It is true based on Bruce's analysis that the value-added measures contain lots of "noise," but if they nevertheless measure something, anything related to teacher quality (that is, if they provide more information about teacher effectiveness than not measuring anything at all), then they are very likely to be upheld as rationally related to the legitimate objective of dismissing bad teachers and retaining good ones. If, on the other hand, the measures provide less information than not measuring anything at all (and I did not understand Bruce's analysis to so conclude), then they would be vulnerable to attack. My (amateur) reading of Bruce's findings is that about 20-30% of the identified effects are due to something other than "noise." This does not impress us as researchers, but it would arguably be rational for policy makers to rely on it in the absence of anything better. Remember just how ridiculously uneven funding was in Texas at the time of Rodriguez, and how obvious it was that the funding formula was to blame? That was still held to be rational, as a means of preserving local control. Here, even a very flawed (but minimally efficacious) value-added measure would likely be similarly upheld.

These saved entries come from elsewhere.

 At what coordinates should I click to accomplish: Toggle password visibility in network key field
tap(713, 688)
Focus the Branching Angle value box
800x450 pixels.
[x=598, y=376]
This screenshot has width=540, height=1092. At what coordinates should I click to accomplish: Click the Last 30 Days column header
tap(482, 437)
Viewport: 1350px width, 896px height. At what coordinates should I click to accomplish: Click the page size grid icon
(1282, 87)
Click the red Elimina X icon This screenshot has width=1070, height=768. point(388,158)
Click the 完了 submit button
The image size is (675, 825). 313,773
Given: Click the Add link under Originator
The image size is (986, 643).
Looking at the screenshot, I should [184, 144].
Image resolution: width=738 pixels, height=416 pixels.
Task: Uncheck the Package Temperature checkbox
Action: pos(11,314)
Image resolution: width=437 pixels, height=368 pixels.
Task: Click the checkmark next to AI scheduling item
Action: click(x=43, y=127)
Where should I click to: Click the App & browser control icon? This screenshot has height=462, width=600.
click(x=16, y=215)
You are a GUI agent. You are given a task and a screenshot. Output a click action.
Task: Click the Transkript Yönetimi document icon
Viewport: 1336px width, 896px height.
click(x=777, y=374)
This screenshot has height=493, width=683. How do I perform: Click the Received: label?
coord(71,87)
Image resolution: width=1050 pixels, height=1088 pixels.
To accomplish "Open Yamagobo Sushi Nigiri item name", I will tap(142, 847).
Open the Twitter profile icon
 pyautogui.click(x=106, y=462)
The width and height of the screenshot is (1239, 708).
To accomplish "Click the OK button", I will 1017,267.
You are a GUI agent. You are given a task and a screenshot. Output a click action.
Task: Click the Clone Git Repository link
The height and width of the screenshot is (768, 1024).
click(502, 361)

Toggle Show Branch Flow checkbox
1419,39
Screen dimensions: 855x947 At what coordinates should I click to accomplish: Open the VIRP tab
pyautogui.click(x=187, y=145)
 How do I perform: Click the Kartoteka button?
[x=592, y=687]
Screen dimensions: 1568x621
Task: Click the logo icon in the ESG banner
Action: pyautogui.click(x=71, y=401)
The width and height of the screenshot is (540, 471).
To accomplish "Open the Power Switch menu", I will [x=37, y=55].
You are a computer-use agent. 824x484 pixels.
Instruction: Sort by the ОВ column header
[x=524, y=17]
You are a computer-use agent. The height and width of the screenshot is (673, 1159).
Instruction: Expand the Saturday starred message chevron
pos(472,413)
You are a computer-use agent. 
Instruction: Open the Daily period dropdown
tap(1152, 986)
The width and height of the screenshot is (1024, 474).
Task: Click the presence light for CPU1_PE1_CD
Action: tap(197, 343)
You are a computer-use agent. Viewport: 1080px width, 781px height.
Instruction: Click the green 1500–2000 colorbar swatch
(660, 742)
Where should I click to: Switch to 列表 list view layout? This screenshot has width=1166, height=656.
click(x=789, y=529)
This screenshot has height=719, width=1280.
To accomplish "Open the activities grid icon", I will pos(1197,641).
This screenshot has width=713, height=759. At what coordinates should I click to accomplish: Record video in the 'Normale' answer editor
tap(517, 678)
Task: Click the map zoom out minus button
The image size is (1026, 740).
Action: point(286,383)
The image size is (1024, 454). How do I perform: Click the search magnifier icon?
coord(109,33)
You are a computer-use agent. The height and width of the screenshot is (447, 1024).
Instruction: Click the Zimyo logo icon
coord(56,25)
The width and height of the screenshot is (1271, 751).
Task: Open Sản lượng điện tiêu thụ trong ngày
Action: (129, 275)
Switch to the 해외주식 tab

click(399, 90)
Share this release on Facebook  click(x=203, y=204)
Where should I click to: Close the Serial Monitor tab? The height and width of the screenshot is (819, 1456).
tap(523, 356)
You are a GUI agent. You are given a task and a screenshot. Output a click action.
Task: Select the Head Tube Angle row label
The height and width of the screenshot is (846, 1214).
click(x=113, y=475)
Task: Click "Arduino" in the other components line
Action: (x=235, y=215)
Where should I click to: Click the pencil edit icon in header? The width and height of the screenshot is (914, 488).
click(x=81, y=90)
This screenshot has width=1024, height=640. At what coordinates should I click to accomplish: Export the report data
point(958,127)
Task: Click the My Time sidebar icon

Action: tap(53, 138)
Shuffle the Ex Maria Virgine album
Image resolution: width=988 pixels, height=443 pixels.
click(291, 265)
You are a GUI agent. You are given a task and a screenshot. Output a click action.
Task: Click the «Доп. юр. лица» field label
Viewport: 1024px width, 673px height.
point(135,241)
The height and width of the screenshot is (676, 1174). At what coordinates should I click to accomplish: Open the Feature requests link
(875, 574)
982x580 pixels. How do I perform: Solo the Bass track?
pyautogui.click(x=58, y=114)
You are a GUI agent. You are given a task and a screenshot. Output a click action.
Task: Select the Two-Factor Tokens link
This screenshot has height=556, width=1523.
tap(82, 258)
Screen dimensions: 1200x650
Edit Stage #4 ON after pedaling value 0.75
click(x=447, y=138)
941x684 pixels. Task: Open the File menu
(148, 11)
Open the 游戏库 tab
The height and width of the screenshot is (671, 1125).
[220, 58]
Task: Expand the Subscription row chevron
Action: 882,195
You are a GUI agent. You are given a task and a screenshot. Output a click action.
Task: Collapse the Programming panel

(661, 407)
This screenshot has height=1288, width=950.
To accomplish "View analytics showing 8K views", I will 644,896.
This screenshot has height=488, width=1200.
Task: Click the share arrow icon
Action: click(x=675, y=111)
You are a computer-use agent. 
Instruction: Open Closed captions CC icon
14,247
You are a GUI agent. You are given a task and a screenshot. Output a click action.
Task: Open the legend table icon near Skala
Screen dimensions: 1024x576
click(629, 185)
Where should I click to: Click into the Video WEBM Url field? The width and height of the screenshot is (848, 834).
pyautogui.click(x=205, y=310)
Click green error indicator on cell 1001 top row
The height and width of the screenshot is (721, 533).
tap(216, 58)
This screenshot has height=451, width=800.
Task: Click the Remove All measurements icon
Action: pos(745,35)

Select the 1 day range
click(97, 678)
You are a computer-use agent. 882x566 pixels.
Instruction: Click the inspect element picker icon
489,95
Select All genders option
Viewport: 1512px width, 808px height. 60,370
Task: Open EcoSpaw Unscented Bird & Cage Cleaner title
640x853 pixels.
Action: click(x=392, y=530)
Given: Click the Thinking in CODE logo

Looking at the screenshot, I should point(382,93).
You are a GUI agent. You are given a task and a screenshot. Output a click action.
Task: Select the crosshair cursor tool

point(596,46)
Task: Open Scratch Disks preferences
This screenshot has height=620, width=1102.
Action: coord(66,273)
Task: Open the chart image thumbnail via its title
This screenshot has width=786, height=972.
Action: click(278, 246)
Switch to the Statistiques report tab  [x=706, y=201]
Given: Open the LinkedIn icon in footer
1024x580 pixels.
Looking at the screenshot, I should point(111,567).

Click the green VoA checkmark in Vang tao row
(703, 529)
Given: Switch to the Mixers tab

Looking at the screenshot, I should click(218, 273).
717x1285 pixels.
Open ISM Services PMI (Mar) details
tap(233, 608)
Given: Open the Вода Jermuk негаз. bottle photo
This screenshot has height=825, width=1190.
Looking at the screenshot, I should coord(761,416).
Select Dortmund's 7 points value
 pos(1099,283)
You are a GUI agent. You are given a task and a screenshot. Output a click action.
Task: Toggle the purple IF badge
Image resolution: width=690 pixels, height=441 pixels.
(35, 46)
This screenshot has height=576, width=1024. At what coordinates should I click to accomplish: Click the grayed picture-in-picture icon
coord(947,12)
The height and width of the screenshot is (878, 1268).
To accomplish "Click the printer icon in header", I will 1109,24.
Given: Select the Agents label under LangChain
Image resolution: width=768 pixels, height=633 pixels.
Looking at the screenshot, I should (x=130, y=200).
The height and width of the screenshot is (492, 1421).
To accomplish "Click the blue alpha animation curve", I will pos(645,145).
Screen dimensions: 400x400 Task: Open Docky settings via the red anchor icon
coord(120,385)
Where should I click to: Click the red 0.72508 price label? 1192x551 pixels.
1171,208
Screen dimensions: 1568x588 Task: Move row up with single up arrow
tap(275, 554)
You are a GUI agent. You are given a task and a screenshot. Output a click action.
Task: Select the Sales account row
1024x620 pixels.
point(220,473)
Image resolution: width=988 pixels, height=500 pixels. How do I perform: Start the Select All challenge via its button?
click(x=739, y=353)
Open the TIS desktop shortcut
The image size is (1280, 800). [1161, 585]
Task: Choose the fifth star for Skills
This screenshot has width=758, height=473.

I agree that Title VII is a better avenue, as I stated above, but again, value added would have to be demonstrably worse than some non-discriminatory alternative way of measuring teacher effectiveness that would not cause the district to go bankrupt.
Good point, Scott. Let me make my point on the constitutional claims another way. A few courts have addressed the constitutionality of testing (e.g., U.S. v. South Carolina -- teacher certification). Recall, that the courts have upheld these cases on the basis that sound psychometrict procedures were used in the development of these tests -- and validity is a key point component in determining whether these tests were rational. The failure to sufficiently eliminate noise may cause an expert witness to find on the witness stand that the problems are so great that the test cannot be used for the purpose that the state is trying to adopt. In other words, the state is not using sound psychometric procedures in the development of the test. As a point of reference, check out the article that Stephen Sireci and I wrote back in 2000, "Legal and Psychometrict Criteria for Evaluating Teaching Certification Tests" -- Edcational Measurement: Issues and Practices)
Thanks for the case, Preston, and I'll be sure to read that article. The case is new to me, but certainly relevant here. However, I do not see much support in it for the substantive due process argument. I want to point out the central rule statement in the "rational basis" section of the court's opinion there. In it, the court set forth the rational basis standard thus: " The constitutional safeguard is offended only if the classification rests on grounds wholly irrelevant to the achievement of the State's objective." United States v. State of South Carolina, 445 F. Supp. 1094, 1107 (D.S.C. 1977) (quoting McGowan v. Maryland, 366 U.S. 420, 425-26 (1961)). It is the words "wholly irrelevant" that are important here. The court there easily concluded--without discussion--that this rational basis standard was met. Id. at 1108.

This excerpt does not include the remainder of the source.